Ряды фигур не кончались. Время от времени в воздухе раздавался негромкий пердящий звук, и там, откуда он шел, пыль закручивалась в маленький смерч и в смерче появлялась фигура. Почти тотчас же следом появлялась и пара. Они то падали вниз, чтобы занять положенное человекоместо, то пропадали в тумане, когда парников оживляли для отправки по месту вызова. Несколько раз пылевые столбы с фантомами появлялись вблизи меня, и я даже мог успеть добежать, но что-то меня удерживало. Не страх. Ожидание чего-то, чего я выразить словами не мог, предчувствие приближения к разгадке, от которой, может быть, зависела жизнь, может быть, наши судьбы (моя и беглянки).

Однообразные позы стойких оловянных солдатиков, выстроившихся по линиям в ряд, напомнили мне давнее детское развлечение. Если костяшки домино выставить в одну длинную очередь и крайнюю легонько толкнуть, все они повалятся с замечательным стрекотом, словно заработала бабушкина машинка «Зингер» или стрекозиное войско выступило в поход на врага.

Попробовать?
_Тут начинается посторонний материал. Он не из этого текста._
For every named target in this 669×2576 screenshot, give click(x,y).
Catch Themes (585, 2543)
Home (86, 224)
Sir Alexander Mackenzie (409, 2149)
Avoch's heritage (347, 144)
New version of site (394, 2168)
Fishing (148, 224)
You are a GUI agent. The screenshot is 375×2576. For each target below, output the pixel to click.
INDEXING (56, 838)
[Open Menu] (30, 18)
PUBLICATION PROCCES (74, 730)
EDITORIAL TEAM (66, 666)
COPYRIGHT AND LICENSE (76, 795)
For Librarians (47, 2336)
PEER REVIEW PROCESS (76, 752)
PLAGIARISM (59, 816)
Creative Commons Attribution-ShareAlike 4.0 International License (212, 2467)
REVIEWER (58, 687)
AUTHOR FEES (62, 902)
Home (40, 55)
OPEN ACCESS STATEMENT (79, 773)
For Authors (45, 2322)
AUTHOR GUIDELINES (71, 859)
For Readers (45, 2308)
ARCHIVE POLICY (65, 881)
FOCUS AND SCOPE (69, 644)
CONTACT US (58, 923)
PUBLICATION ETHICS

Подойдя к ближайшему пáрнику – это был щекастый субъект, похожий на князя Меньшикова, – я тронул его за плечо. Тот тронуть дал. Тогда я его как бы случайно качнул. Он подался. Я качнул сильнее, готовый в любой момент отпрыгнуть в сторону и бежать. Очень уж все это напоминало сцену свержения кумиров. Пáрник был тяжелый, как каменная половецкая баба. Он падал медленно, нехотя. Большой желтокожий кулак, прижатый к серой штанине, смотрел на меня с угрозой: «Ужо тебе, Галиматов!»